§ **YOUR TASK**:
Please reproduce the data below verbatim, from the line containing "This screenshot has height=398, width=530." through the line containing "Click the previous", both included.

§ **DATASET EXCERPTS**:
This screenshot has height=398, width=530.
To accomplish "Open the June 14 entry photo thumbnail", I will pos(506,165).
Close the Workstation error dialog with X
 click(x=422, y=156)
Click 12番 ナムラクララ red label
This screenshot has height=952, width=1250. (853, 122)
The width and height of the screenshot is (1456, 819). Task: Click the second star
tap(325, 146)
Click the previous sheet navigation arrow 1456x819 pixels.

--

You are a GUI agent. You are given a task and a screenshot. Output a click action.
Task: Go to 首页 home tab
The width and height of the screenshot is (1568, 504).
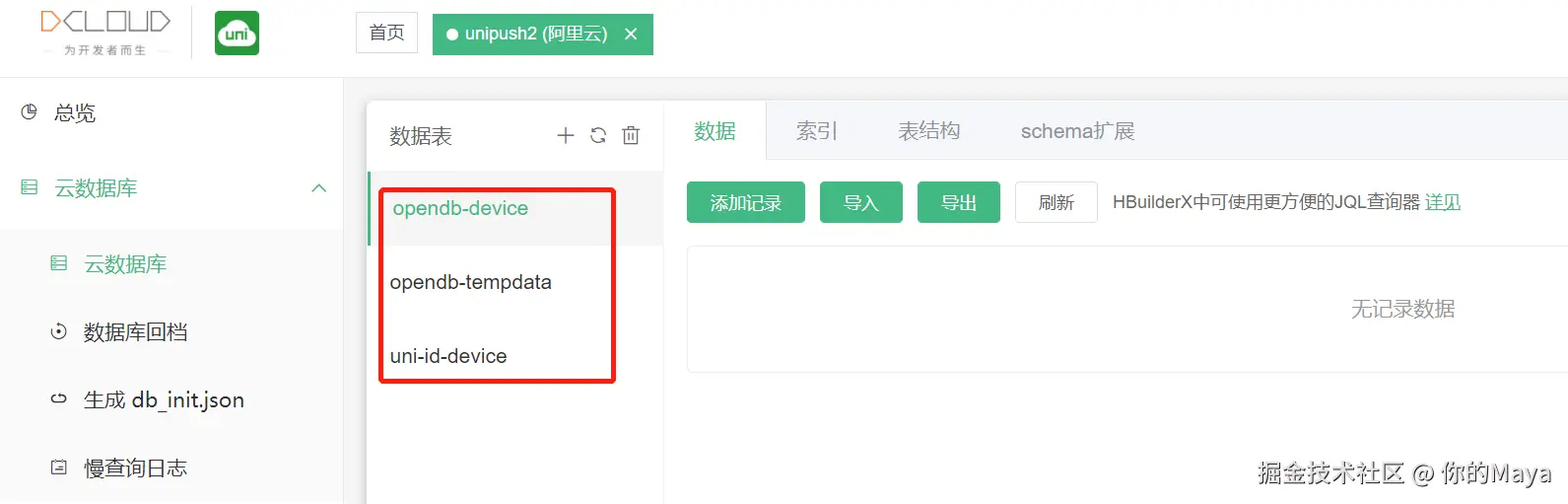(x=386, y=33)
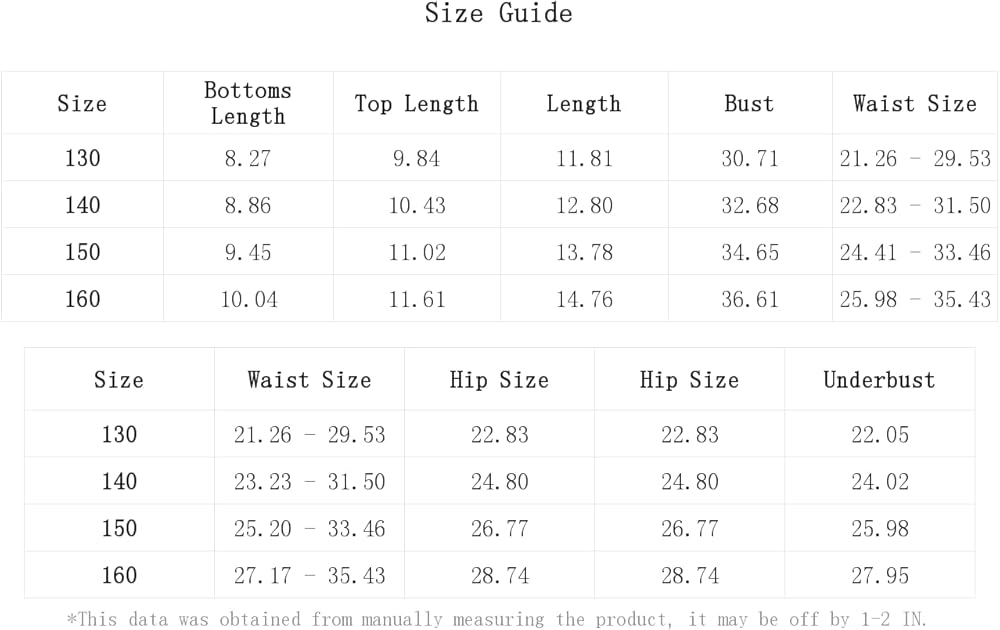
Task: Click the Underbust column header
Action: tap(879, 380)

§ **RESPONSE BELOW**:
This screenshot has height=398, width=530.
To accomplish "Open the June 14 entry photo thumbnail", I will pos(506,165).
Close the Workstation error dialog with X
 click(x=422, y=156)
Click 12番 ナムラクララ red label
This screenshot has height=952, width=1250. (853, 122)
The width and height of the screenshot is (1456, 819). Task: Click the second star
tap(325, 146)
Click the previous sheet navigation arrow 1456x819 pixels.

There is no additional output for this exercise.